The Department for Business, Energy and Industrial Strategy (BEIS) has committed to publishing a fresh review of the small-scale feed-in tariff regime by the end of the year, Solar Power Portal can reveal.
That review will take into account the balance of deployment caps between and within supported technologies while also considering deployment patterns, balanced against wider government priorities, a government source indicated to SPP.
Such a review could see support for small-scale solar PV – as well as wind, hydro and anaerobic digestion – redistributed and possibly increased to address a projected underspend within the feed-in tariff that has arisen since the introduction of significantly reduced rates early last year.
When the then-Department of Energy and Climate Change (DECC) published its consultation response in December 2015, aside from significantly cutting the solar feed-in tariff rate to 4.39p/kWh for domestic installs, it included a ‘budgetary reconciliation’ clause which allowed the department to revisit both the rates and deployment caps should the need arise.
Since the new regime was enforced – effectively from 16 January 2016 – deployment of small-scale solar has dropped dramatically.
This came to a head in Q1 2017 when residential deployment dropped to a new quarterly low. Just 20.3MW of solar was installed under the <10kW band between 1 January and 31 March 2017, from just 7,900 separate installations.
In total the new regime has witnessed just 110MW of residential solar installed since it was introduced circa 14 months ago.
The downturn in deployment triggered a year of significant change within the UK’s domestic solar industry. A survey conducted by the Solar Trade Association (STA) in collaboration with Big Four consultancy firm PricewaterhouseCoopers last summer found that as many as 12,500 jobs were lost in the aftermath of the FiT cuts as installation businesses found jobs difficult to come by.
Other technologies are witnessing similar downturns in deployment, particularly certain onshore wind bands and the two hydro bands.
Paul Barwell, chief executive of the STA, said the recycling of underspend was “urgently needed”.

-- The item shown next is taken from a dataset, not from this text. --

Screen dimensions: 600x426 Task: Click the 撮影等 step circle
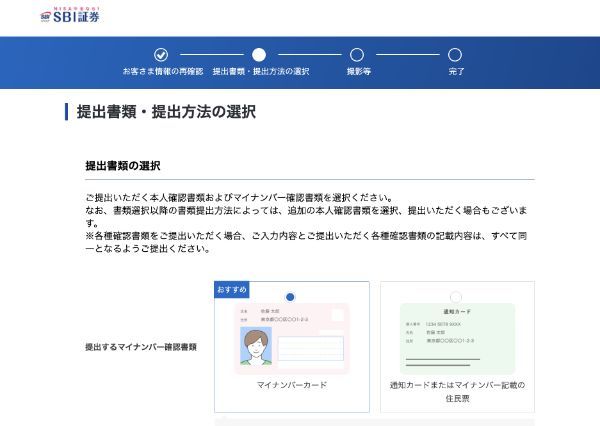pyautogui.click(x=357, y=55)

“The STA had submitted a position paper over nine months ago proposing to increase the caps for the >50kW rooftop sector… with such low caps, we risk rapid degression in one band and a lack of growth in others.
“We need to see positive action coming from BEIS to support rooftop solar and make best use of the remaining FiT – growth and investor confidence is paramount for this sector which has seen deployment fall by 70%,” he added.